McCarthy also raised a similar specter as Starr did, claiming, “They’re asking for trouble here” of people casting votes after the nationally set Election Day. “If you encourage the counting to go on beyond November 3, while the results are being reported by the national media, it’s an invitation to all kinds of shenanigans,” he added.
“And it becomes worse if, as they have in Pennsylvania, the court decides that presumptively, if you can't prove a ballot was postmarked before Election Day, they’re going to presume that it was,” said McCarthy. “So you have the prospect of people voting after Election Day, when the results are being reported all over the country — even though the election was supposed to have been over on November 3. And that obviously affects the integrity of the result, and invites a lot of fraudulent activity.”
Yet again, the question right now is whether mail delays could lead to the disenfranchisement of people who filled out and set in their ballots before Election Day — not about trying to vote after Election Day.

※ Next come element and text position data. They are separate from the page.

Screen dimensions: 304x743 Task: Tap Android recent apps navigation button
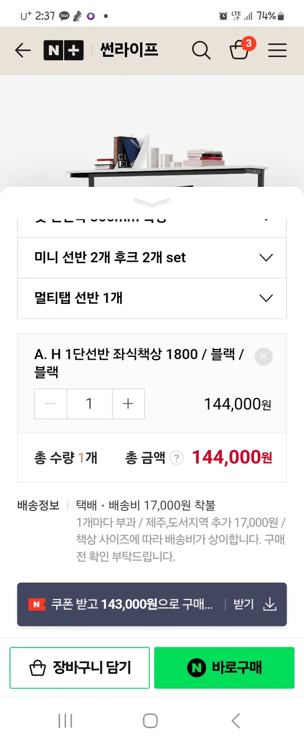coord(66,720)
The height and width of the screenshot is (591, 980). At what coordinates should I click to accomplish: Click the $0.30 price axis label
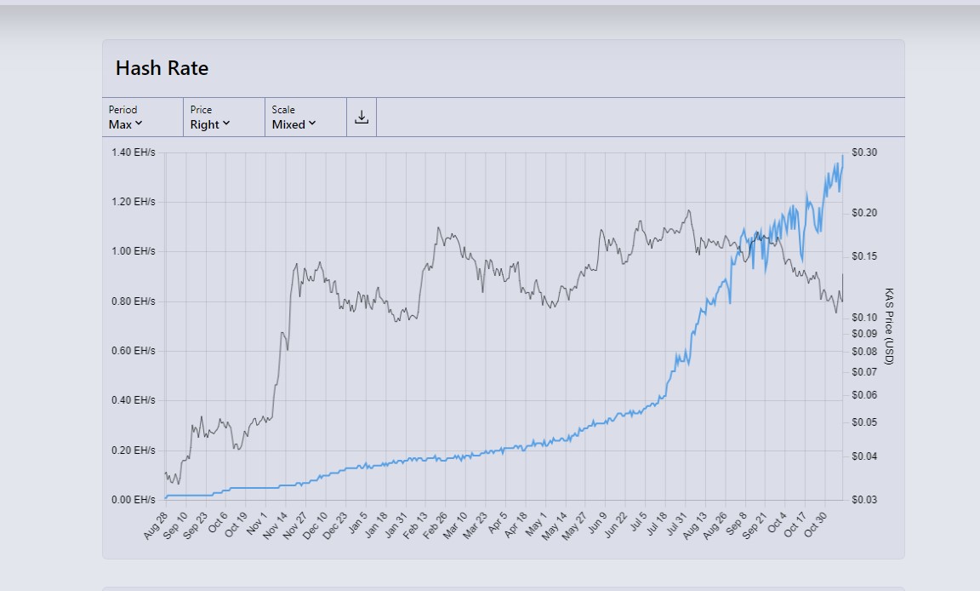point(864,152)
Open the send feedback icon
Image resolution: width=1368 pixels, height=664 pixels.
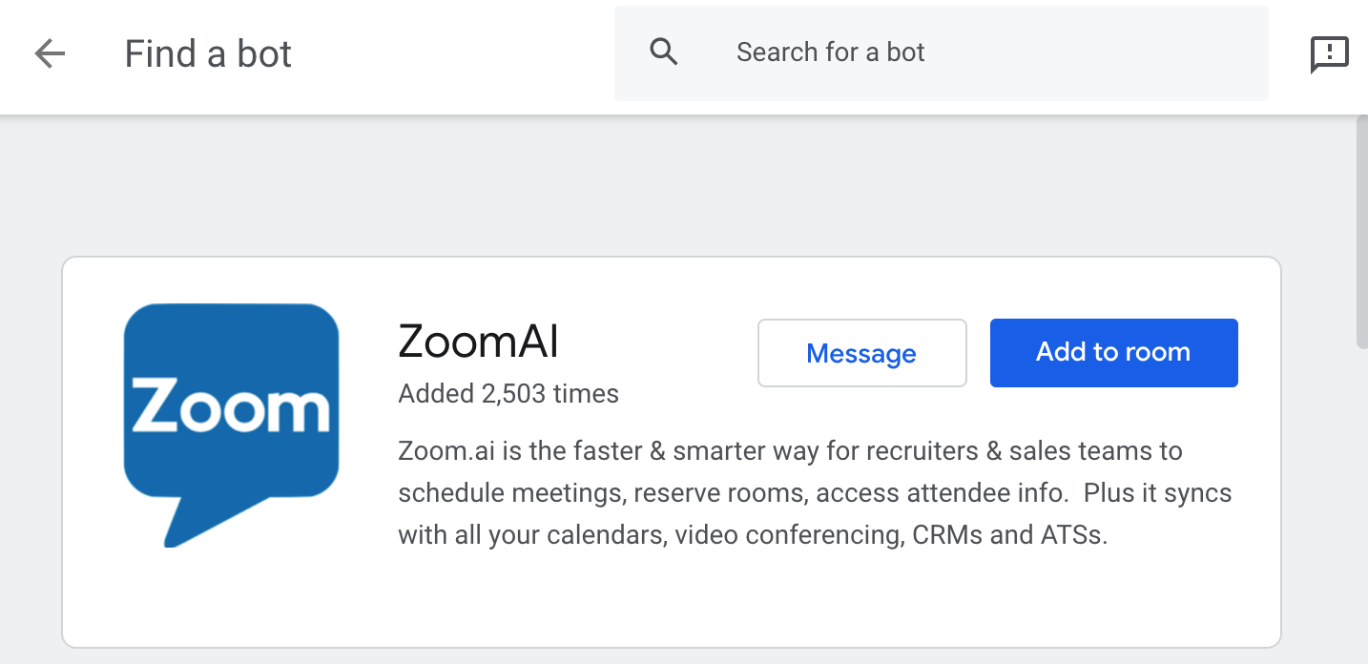click(x=1329, y=53)
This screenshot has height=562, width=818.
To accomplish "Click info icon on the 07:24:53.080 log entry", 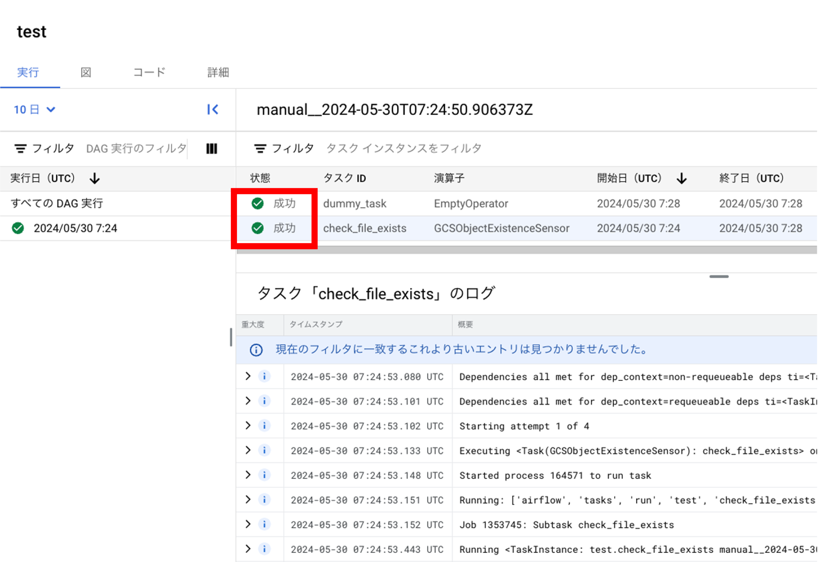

The Associated Press reported last week that Postal Service data running through October 6 released as the result of a court order found that the agency was continuing to suffer delays, missing the key goal of 95% of first-class mail arriving at its destination within five days. Areas of key battleground states such as Pennsylvania, Michigan, and Wisconsin were among those falling short by especially wide margins.
Trump has also previously admitted that he opposed providing additional funding to the Postal Service because to do so would facilitate mail-in voting. While there is usually no overall partisan difference in absentee voting, interest in it has risen much more among Democratic-leaning voters this year as a result of the coronavirus pandemic. (Polling has also indicated that Democrats are more likely to take COVID-19 seriously than are Republicans.)